By John Gruber
WorkOS: APIs to ship SSO, SCIM, FGA, and User Management in minutes. Check out their launch week.
Jerry Hildenbrand, writing at Android Central:
I expect that some people are going to tell me about single thread versus multi-threaded performance and how the A13 GPU isn’t that great or how iPhones have much lower resolution screens so the chips don’t have to work as hard. All this is true, but another thing is true: the A13 is a stronger chip than the Snapdragon 865 for daily use in every category — we’ve seen this applied in real life in the iPhone 11 already. The only area it misses out is 5G, and that’s because Apple just doesn’t care about 5G yet. (The rumored iPhone 12 will almost certainly have a Qualcomm 5G chipset inside, for what it’s worth.)

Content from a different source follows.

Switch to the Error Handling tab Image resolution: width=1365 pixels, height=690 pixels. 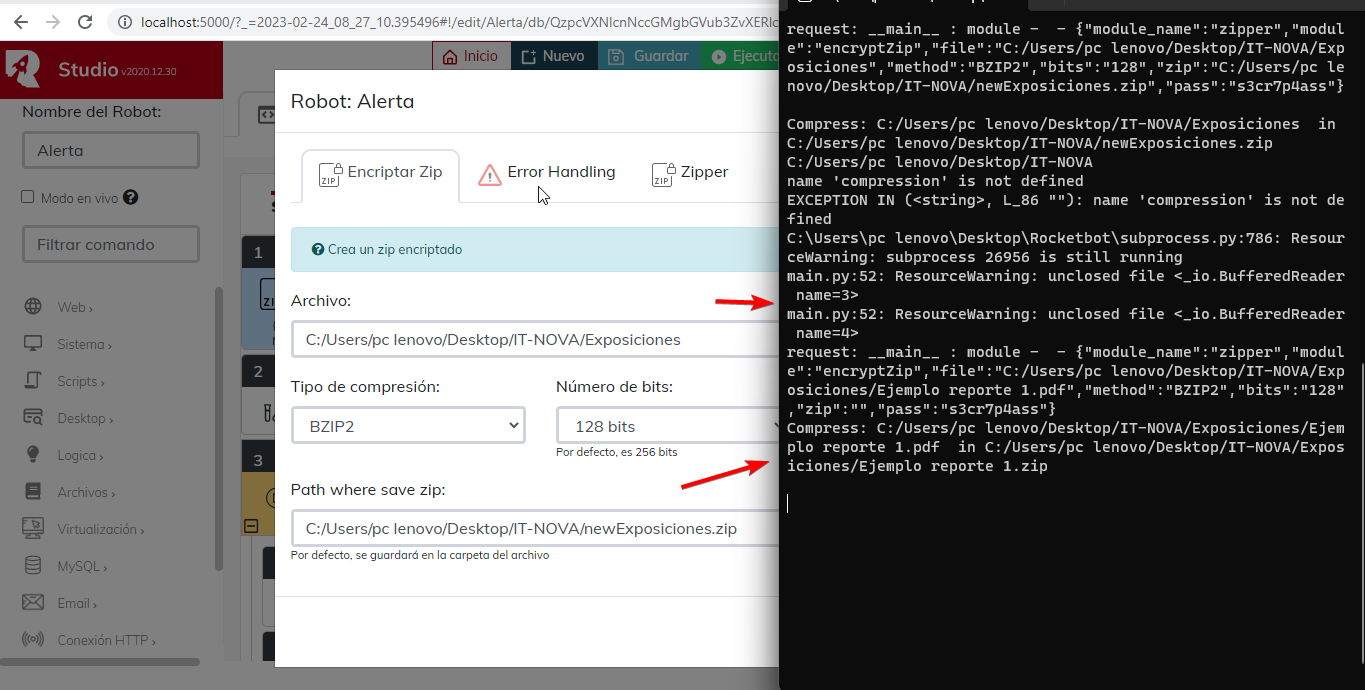[547, 173]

Apple’s chip lead over Qualcomm has, if anything, widened, not narrowed. Not only do Apple’s high end phones far outperform Android flagships, now even Apple’s $400 iPhone SE does. This is a remarkable state of affairs, and a deeply inconvenient truth for Android fans. Geekbench pegs the A13 at about 1.5× faster than the Snapdragon 865, and about 1.8× faster than the Snapdragon 855 that powers a ton of premium Android phones still on the market, including Google’s Pixel 4.
I mention this state of affairs periodically, and when I do, I emphasize that CPU performance isn’t everything. For most people, it shouldn’t be the main thing. Everyone wants a phone that’s fast, very few actually need a phone that is the fastest. High-end Android phones are fast. So, you know, make your choice based on all the other differences between the two platforms — which differences are, I think clearly, more important than CPU performance.
If the tables were turned, and it were Qualcomm‘s chips that were faster, year after year, and Apple whose chips were slower, we’d never hear the end of it in tech publications. But as it stands, it’s an inconvenient truth that isn’t unremarked upon, but is definitely under-remarked upon.